A lo que nos referimos en este editorial es al proyecto energético denominado Gaseoductos del Sur, que busca crear una serie de interconexiones de gaseoductos para abastecer principalmente Chile, Argentina, Paraguay, Uruguay y Brasil con gas proveniente de Perú, y luego como un proyecto a toda sudamérica, de este insumo energético tan preciado en épocas de constante crecimiento del crudo internacional.
Teniendo en mano a la Unión Europea como único precedente similar en lo que se refiere a iniciar un proceso de integración sobre una base energética, vemos que allende el atlántico la integración europea arrancó con los Acuerdos del Carbón y del Acero (1951) el cual devino en su expresión máxima en el Tratado de Roma (1958), y que a la postre dio origen a la Comunidad Europea.
Ahora bien, el marco teórico sobre el cual se dio nacimiento a la Comunidad Andina es completamente distinto al que en la actualidad se desenvuelve. El Modelo de Sustitución de Importaciones incentivaba la creación de una industria nacional orientada a los mercados internos, dejando en segundo plano la integración económica. Contrariamente, con la llegada de tendencias que buscan la liberación del comercio (aunque no necesariamente integración) éstas dejan de lado la importancia de fortalecer los mercados internos a favor de la apertura comercial (específicamente para los países en vías de desarrollo).
En este escenario la Comunidad Andina asigna gran importancia al fortalecimiento regional en todos los ámbitos sociales y económicos, y dentro de este último aspecto al sector energético, puesto que considera que puede brindar a sus países miembros importantes beneficios económicos, garantizar su propia autosuficiencia y generar excedentes para su exportación fuera de la subregión.

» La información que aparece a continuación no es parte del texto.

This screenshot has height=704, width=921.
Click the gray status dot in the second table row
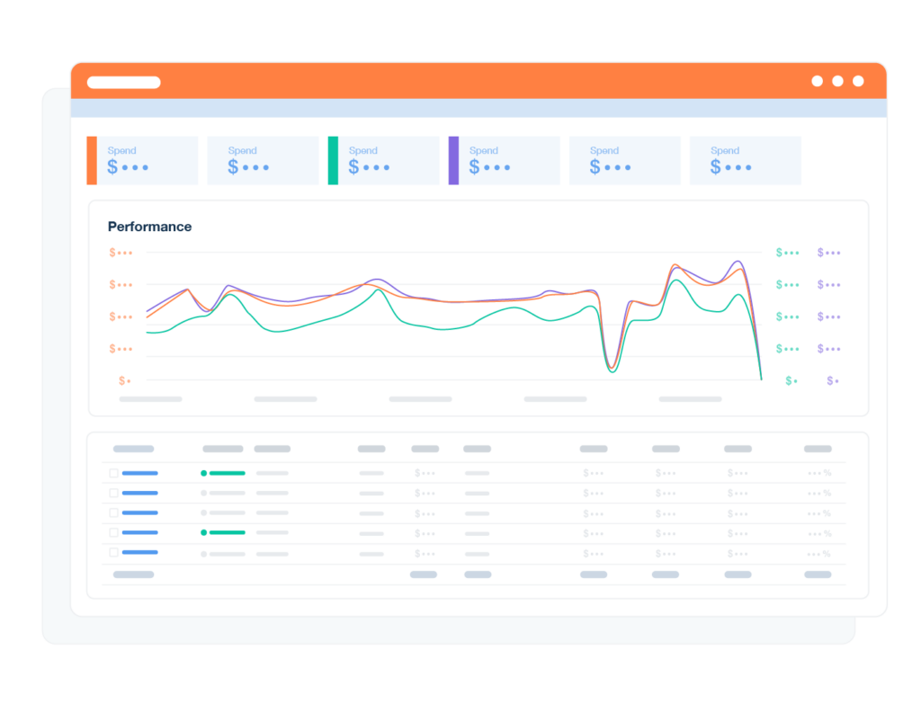[204, 493]
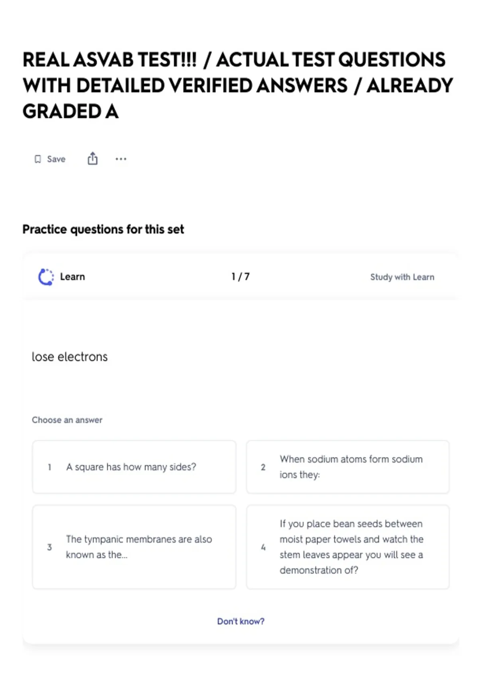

Tomando un poco de números, en lo que se refiere a reservas probadas de gas natural éstas alcanzan más de 5 mil millones de metros cúbicos, de los cuales el 77% corresponden a Venezuela. Bolivia y Perú, con Camisea y en un futuro con Camisea II, son dos fuentes muy importantes de este valioso recurso. En petróleo también tenemos ingentes cantidades, siendo éstas reservas cuatro veces las de Estados Unidos y ocho veces las del Mercosur.
Es decir, se pueden ver muchos frentes de negociación con terceros para nuestros recursos energéticos, pero también se debe tener en cuenta que hay un proyecto comunitario propio que necesita de un mayor impulso para, como se dijo anteriormente, garantizar nuestra propia autosuficiencia en materia energética.